Sustancia para limpiar tornillos está siendo utilizada por menores para drogarse
Se trata del "Dick", que según expertos puede llegar a ser más adictiva que la misma heroína.
El “dick” es la nueva sustancia que están inhalando los menores de edad para drogarse. Según Natalia Galindo, experta en el manejo de adicciones en niños, esta sustancia utilizada para limpiar tornillos puede llegar a ser más adictiva que la misma heroína
Dice la experta que tiene registros de pacientes de ocho años de edad que han consumido esta sustancia y también cursos enteros que en horas de colegio se drogan con este inhalante, que degenera en corto tiempo el sistema nervioso central
Los consumidores habituales de “dick” impregnan un pañuelo o la manga del saco con la sustancia, dice la doctora Galindo, quien señala que como esta droga es de corto efecto, son varias las veces que se inhala durante el día el elemento donde se aplica
Un frasco de “dick” puede llegar a costar unos diez mil pesos en una tienda de elementos de limpieza de computadores o en una ferretería
La experta en adicciones señala que no es fácil detectar que un menor está inhalando esta sustancia porque al hacerle una muestra no deja rastros ni en la sangre ni en la orina
Sin embargo, hay algunas condiciones que pueden llegar a determinar que un menor puede estar inhalando la sustancia.

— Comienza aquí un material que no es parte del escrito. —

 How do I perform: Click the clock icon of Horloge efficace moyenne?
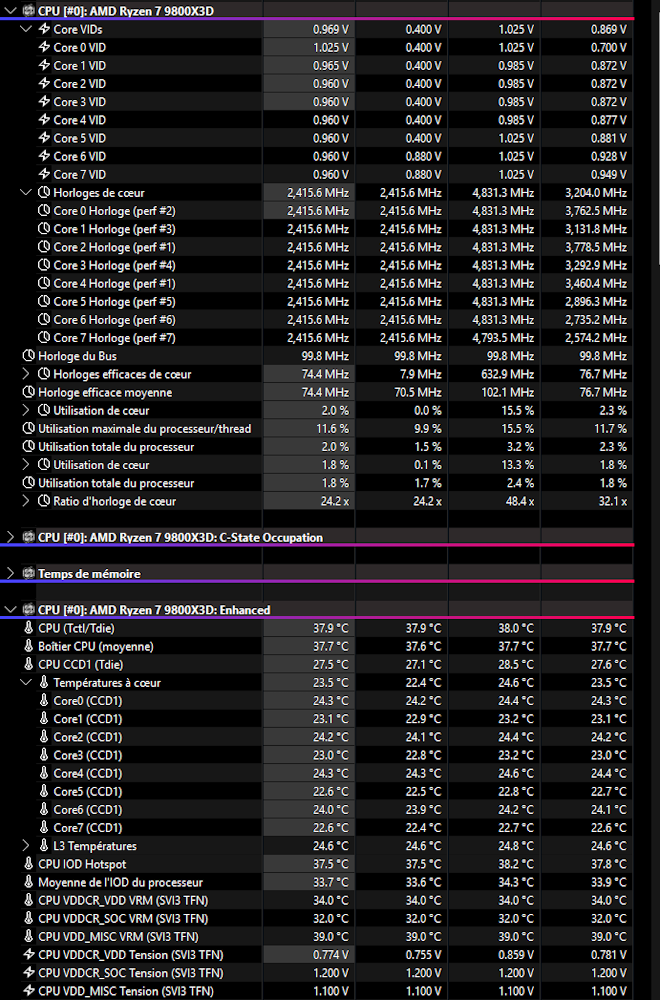(x=28, y=393)
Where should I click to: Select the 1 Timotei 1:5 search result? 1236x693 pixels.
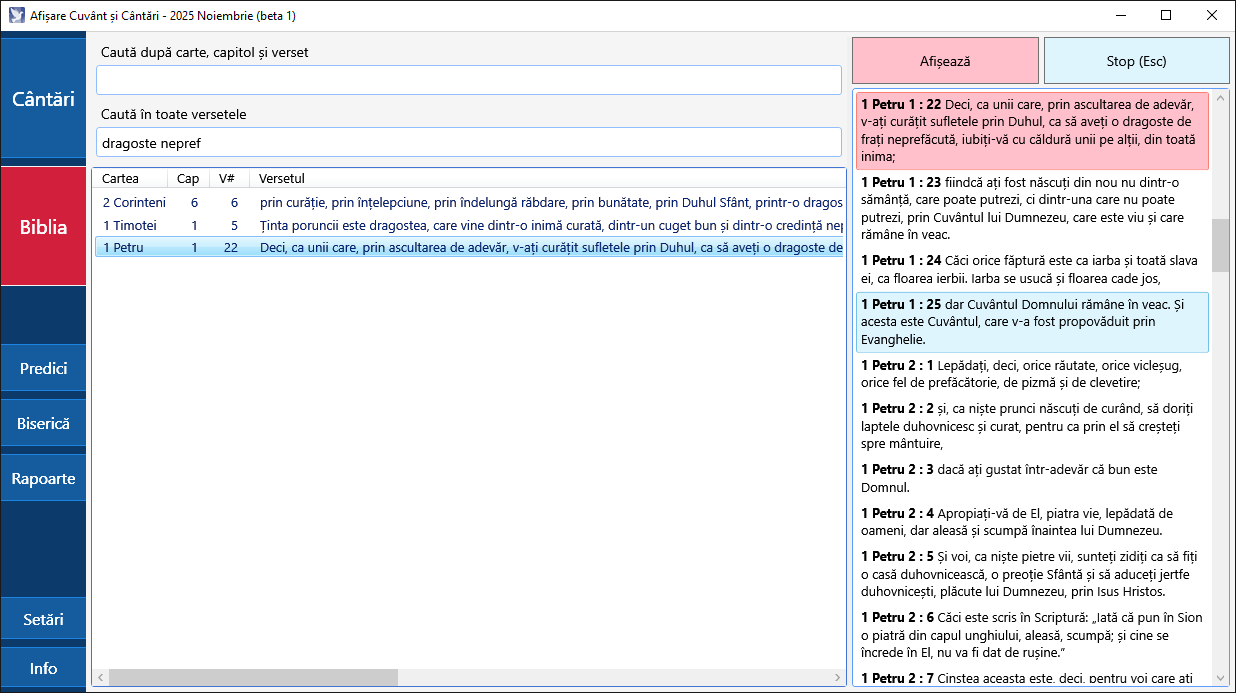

La principal, un cambio en el comportamiento del niño: de repente comienzan aparecer objetos que antes no estaban como pañuelos en poder de los menores o hay un cambio el olor de su ropa. También se puede presentar una disminución en el rendimiento escolar
Lo más grave es que el consumo de “dick” puede llevar a la muerte rápidamente. Según Natalia Galindo, a mediano plazo la inhalación de esta sustancia acaba con las neuronas y se puede producir una muerte cerebral
Hay casos que la adicción es tan profunda, que algunos menores están mezclando el “dick” con anfetaminas y con licor, aunque hay posibilidades de rehabilitación si se detectan los síntomas del consumo a tiempo, indicó Galindo
Subraya finalmente Natalia Galindo que los niños están cayendo en el consumo de esta sustancia por la ausencia de carencia de afecto y carencia emocional en los hogares.